*TEXTO DE LECTURA*.
○ ○ ○
Ruiz Gallardón

Una mujer incómoda

Una ironía de pésimo gusto casi hace coincidir la admisión a trámite de proyecto de ley sobre el aborto presentado por Alberto Ruiz- Galladón en las Cortes con el aniversario del nacimiento de Calra Campoamor, una figura relativamente olvidada de la política en la II República y referente inexcusable en la lucha por la igualdad de derechos entre los sexos en España. Si Campoamor no ha recibido sino muy tardíamente reconocimiento y homenaje es porque se trata de una figura incómoda. Su lúcida energía, su feroz independencia, su incapacidad para gestionar la estupidez ajena no le han sido del todo perdonadas. Por arriesgados que sean estos ejercicios de la imaginación, no me cabe duda sobre cuál hubiera sido su postura en el debate político de anteayer en el Congreso de los Diputados, donde durante unos pocos años brilló desde un escaño: en contra de una mamarrachesca normativa legal que entiende a la mujer como sometida a una minusvalía volitiva desde un ideología patriarcal y prohibicionista.
Ruiz-Gallardón tuvo el descaro de recordar, precisamente, el debate sobre el derecho al voto de la mujer en las Cortes de 1931, y mintió alevosamente al afirmar que la izquierda socialista votó en contra, cuando lo cierto es que la mayoría de los votos positivos (83 de 121) procedían del PSOE, aunque un sector de los socialistas – los prietistas – votaron en contra. Derivar de esto una acusación al supuesto conservadurismo de la izquierda española, mientras se pretende aprobar un proyecto legislativo que significa un retroceso de treinta años en la autonomía ciudadana de las mujeres es de un cinismo repugnante por parte del señor ministro y del PP, un partido que, por cierto, hace pocos años se abstuvo a la hora de honrar a Campoamor con un busto en los pasillos de la Cámara Baja.
○ ○ ○
*DATOS PROPORCIONADOS*.
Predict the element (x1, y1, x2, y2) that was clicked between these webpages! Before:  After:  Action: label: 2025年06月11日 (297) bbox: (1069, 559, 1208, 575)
○ ○ ○
*TAREA*. Reproduce completo y sin ningún cambio el texto sobre Ruiz Gallardón y Clara Campoamor. El listado no hace falta para nada.

*RESPUESTA*.
Ruiz Gallardón

Una mujer incómoda

Una ironía de pésimo gusto casi hace coincidir la admisión a trámite de proyecto de ley sobre el aborto presentado por Alberto Ruiz- Galladón en las Cortes con el aniversario del nacimiento de Calra Campoamor, una figura relativamente olvidada de la política en la II República y referente inexcusable en la lucha por la igualdad de derechos entre los sexos en España. Si Campoamor no ha recibido sino muy tardíamente reconocimiento y homenaje es porque se trata de una figura incómoda. Su lúcida energía, su feroz independencia, su incapacidad para gestionar la estupidez ajena no le han sido del todo perdonadas. Por arriesgados que sean estos ejercicios de la imaginación, no me cabe duda sobre cuál hubiera sido su postura en el debate político de anteayer en el Congreso de los Diputados, donde durante unos pocos años brilló desde un escaño: en contra de una mamarrachesca normativa legal que entiende a la mujer como sometida a una minusvalía volitiva desde un ideología patriarcal y prohibicionista.
Ruiz-Gallardón tuvo el descaro de recordar, precisamente, el debate sobre el derecho al voto de la mujer en las Cortes de 1931, y mintió alevosamente al afirmar que la izquierda socialista votó en contra, cuando lo cierto es que la mayoría de los votos positivos (83 de 121) procedían del PSOE, aunque un sector de los socialistas – los prietistas – votaron en contra. Derivar de esto una acusación al supuesto conservadurismo de la izquierda española, mientras se pretende aprobar un proyecto legislativo que significa un retroceso de treinta años en la autonomía ciudadana de las mujeres es de un cinismo repugnante por parte del señor ministro y del PP, un partido que, por cierto, hace pocos años se abstuvo a la hora de honrar a Campoamor con un busto en los pasillos de la Cámara Baja.